American academic and administrator

David M. Rubin is an American professor of communications and academic administrator who served as dean of the S. I. Newhouse School of Public Communications of Syracuse University from 1990 to 2008.

== Early life and education ==
Rubin grew up in the east side of Cleveland and graduated from Columbia College in 1970 with a B.A. in American history. After college, he accepted a fellowship to study communications and received a M.A. and Ph.D. in Communications from Stanford University.

== Career ==
He served on the faculty of New York University from 1971 to 1990 before joining Syracuse University as dean of the Newhouse School in July 1990. During his tenure, Rubin helped transform the school by establishing a Career Development Center, later renamed in his honor, and an alumni relations operation that have become models for other units at Syracuse University. He created a new faculty rank that allowed top professionals from the industry to bring their expertise and assume full-time faculty positions at the university without the pressure of a research agenda. He helped set up fellowships to increase the number of minority students with non-journalism backgrounds. He also helped transform the school into one of the most selective communications schools in the country.

Rubin was responsible for initiating the Mirror Awards recognizing excellence in the media industry, which is sponsored by the Newhouse School. He also helped secure funding for the design and construction of the Newhouse III building from Donald Newhouse, with whom Rubin had forged a friendship since arriving as dean.

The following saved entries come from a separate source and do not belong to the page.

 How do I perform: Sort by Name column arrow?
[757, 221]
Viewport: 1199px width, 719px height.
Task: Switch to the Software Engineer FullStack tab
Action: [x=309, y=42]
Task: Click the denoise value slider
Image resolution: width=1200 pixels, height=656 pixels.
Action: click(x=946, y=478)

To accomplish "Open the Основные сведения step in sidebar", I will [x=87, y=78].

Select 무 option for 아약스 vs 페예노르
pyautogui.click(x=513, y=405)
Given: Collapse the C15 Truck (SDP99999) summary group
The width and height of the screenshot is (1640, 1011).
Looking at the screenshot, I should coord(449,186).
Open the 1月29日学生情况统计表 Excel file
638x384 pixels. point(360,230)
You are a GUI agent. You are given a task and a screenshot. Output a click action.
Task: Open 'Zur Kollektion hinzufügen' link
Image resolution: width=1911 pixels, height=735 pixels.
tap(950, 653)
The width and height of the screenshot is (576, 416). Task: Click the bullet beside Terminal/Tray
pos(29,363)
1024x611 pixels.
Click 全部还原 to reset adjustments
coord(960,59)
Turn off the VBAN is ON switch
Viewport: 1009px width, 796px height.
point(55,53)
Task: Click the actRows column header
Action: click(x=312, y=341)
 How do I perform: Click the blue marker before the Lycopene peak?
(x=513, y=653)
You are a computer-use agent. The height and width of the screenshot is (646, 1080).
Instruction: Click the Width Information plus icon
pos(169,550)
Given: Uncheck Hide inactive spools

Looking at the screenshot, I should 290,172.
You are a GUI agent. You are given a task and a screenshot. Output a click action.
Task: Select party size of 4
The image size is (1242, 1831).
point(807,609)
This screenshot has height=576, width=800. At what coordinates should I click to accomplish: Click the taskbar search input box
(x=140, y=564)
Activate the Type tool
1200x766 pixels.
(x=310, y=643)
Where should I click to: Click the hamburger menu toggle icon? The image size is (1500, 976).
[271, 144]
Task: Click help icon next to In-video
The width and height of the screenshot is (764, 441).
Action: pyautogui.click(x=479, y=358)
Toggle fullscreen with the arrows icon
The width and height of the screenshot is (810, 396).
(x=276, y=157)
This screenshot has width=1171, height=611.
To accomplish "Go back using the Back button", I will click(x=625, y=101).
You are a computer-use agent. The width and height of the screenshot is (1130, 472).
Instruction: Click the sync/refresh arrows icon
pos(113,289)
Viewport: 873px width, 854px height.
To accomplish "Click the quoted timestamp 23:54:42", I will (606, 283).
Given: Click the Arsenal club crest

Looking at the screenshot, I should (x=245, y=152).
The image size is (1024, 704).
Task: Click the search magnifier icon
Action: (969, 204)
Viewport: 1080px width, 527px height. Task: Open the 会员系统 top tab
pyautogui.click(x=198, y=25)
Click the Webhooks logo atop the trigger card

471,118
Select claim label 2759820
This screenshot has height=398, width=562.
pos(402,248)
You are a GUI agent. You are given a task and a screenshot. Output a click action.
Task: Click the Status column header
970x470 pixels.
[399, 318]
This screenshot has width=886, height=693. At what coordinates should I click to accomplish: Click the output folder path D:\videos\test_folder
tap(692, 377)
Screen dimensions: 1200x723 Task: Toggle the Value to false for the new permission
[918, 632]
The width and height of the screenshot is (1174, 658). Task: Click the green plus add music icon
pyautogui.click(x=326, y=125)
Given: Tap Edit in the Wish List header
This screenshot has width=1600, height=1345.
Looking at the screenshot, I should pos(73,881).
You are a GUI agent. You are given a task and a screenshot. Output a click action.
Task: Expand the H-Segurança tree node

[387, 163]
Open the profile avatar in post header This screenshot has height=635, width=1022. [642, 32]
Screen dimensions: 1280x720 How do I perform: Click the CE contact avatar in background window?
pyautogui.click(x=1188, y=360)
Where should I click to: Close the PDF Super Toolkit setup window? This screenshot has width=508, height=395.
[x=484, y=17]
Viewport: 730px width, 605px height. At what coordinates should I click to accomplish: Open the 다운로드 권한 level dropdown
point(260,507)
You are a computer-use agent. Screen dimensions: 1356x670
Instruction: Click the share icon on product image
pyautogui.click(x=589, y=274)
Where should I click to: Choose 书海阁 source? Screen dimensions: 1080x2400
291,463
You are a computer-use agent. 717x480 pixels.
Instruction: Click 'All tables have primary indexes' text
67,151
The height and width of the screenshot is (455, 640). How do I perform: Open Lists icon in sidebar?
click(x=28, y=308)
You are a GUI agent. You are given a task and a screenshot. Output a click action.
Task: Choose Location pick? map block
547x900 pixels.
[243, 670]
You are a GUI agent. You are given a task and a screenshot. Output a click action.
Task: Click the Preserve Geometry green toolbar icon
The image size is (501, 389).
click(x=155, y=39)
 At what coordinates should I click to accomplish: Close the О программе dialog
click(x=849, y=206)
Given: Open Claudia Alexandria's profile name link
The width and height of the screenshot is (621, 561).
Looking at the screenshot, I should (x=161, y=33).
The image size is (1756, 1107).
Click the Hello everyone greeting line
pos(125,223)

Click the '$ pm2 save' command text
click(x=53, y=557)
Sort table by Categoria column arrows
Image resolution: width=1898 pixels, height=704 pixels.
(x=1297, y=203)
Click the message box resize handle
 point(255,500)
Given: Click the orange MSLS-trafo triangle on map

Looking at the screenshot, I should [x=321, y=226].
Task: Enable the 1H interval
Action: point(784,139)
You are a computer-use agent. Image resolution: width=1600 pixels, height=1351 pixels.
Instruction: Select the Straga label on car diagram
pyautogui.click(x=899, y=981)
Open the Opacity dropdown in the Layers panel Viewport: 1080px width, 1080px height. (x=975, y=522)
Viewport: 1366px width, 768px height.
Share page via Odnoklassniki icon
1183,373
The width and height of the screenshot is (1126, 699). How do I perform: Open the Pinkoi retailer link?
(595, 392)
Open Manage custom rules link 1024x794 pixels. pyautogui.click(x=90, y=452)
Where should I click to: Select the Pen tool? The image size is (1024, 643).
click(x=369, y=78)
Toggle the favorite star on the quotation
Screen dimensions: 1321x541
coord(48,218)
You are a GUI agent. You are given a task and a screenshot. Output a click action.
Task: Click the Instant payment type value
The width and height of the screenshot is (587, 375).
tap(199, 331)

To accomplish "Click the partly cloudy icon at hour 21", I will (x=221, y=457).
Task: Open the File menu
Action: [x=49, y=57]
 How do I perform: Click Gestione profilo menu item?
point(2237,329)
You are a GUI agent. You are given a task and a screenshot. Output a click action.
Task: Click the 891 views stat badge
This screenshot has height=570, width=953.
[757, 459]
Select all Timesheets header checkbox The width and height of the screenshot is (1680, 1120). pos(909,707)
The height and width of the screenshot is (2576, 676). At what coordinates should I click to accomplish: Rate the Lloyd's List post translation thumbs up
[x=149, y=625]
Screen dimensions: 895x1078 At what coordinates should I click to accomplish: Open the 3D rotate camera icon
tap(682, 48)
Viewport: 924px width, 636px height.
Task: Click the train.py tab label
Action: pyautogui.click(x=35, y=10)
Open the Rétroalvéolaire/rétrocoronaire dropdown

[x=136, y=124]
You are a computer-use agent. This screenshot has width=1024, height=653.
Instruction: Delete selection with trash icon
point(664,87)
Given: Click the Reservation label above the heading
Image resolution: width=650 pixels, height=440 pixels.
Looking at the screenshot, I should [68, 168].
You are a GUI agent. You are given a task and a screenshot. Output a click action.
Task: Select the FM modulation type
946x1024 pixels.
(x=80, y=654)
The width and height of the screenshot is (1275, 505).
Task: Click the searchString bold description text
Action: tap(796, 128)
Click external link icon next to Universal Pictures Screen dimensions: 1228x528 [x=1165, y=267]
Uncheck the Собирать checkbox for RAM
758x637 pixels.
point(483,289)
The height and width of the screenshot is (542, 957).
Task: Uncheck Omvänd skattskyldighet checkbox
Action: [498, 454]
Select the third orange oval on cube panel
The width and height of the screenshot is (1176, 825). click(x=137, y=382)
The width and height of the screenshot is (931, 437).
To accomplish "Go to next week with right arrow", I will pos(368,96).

After stepping down as dean in July 2008, he rejoined the Newhouse faculty and regularly taught communications and arts journalism courses. At the time of his resignation, he was tied the longest-serving communications dean in the United States.

In addition to his academic career, he also hosted a TV show on WCNY-TV named "Ivory Tower", a round-table discussion TV program that focuses on news and events from the diverse perspectives of faculty from colleges and universities across Central New York. The program first aired in 2002 with Rubin as the moderator, with over 500 shows aired as of 2015. Rubin retired from the program in 2016.

Rubin also served on the jury of the Pulitzer Prize.

== Personal life ==
Rubin retired from teaching in December 2016 and relocated to Summerville, South Carolina, just outside of Charleston, with his wife, Tina Press. Rubin and his wife are involved in Dorchester County politics and write the blog for Dorchester County Democratic Party.